Second, DB-integration tests that boot up a temporary Postgres, seed two orgs with overlapping ids, and try every cross-tenant scenario we can think of: read with the wrong key, write with an id from the other org in the body, list and assert the result count, update something I shouldn't see. Those tests are slower but they catch the bug that says "the code looks right but the production query optimizer drops the index in some edge case."
What we don't do
- Database-level row security (RLS). Considered. Postgres RLS would let us enforce tenancy at the DB layer without trusting the application code at all. The downsides: every connection has to set a session variable (current_org_id), Prisma doesn't cleanly support that, and the operator-side complexity of debugging a wrong-tenant read with RLS in the way is high. The cost outweighs the benefit at our current scale. Revisit at 1000-tenant scale.
- Schema-per-tenant. A separate Postgres schema per org. Beautifully isolating, terribly operationally: migrations are O(N) where N is tenant count, connections fragment, and the join across two tenants for any analytics becomes a manual reduction job. The SaaS pattern of one big schema with
organizationIdcolumns is what every multi-tenant shop converges on for a reason. - Per-org encryption keys. Some compliance frameworks (HIPAA-adjacent) require this. Our data isn't PHI — we'd be paying a complexity tax for theatre. The encryption is at the storage layer (managed Postgres at rest, TLS in transit) and the access is at the application layer. If a customer needs per-org KMS, that's an enterprise contract item and an architecture change.

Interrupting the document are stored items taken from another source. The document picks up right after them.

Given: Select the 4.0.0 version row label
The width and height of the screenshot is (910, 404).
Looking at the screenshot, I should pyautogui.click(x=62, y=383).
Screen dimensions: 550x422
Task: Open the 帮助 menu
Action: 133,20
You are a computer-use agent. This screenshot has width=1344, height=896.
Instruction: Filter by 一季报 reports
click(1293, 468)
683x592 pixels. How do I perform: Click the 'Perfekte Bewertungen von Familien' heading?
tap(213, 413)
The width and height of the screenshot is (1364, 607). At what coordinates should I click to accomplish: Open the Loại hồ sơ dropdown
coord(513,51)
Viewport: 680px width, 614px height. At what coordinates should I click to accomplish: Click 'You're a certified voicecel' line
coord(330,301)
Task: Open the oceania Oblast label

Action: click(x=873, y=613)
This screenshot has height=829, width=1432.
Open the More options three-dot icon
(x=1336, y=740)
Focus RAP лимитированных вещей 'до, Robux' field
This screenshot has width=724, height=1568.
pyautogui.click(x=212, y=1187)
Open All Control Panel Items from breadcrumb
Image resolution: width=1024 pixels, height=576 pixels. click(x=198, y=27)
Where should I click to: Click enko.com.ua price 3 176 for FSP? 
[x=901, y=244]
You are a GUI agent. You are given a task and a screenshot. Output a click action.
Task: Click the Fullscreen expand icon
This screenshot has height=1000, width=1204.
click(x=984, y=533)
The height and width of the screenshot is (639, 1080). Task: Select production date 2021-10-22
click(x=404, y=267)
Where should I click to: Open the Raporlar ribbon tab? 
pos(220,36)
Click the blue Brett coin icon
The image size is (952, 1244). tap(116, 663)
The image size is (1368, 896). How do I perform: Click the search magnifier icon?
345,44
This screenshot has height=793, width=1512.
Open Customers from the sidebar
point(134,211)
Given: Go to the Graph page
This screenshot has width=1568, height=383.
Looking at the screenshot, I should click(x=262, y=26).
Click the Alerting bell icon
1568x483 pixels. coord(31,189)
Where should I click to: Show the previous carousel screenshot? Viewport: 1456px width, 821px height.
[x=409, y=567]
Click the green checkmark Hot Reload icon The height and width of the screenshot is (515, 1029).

The one bug that almost happened
Around iteration 22 we added the public API key auth. The first version cached the resolved key in memory keyed by tokenHash and returned { orgId, scopes }. Code review caught that the cache had no max size — a production with thousands of keys would grow the heap unbounded. Easy fix (LRU cap). What it would NOT have caught: if we'd cached by anything other than tokenHash (say, accidentally by request.headers.get("authorization") which includes the Bearer prefix and could collide across keys with different prefixes — extremely unlikely but not impossible), the same key id could have ended up serving two orgs.
Lesson: the cache key has to be the canonical hash, not the raw header. Documented in lib/api-keys.ts; a unit test asserts the cache key shape.
Cross-tenant isolation is not the kind of thing you can think about once. It's a property of every line of code that touches the database. The boring parts — every lib function takes orgId first, every FK relation has a compound index, every detail endpoint 404s on cross-tenant ids — are the boring parts that actually keep customers' data separate.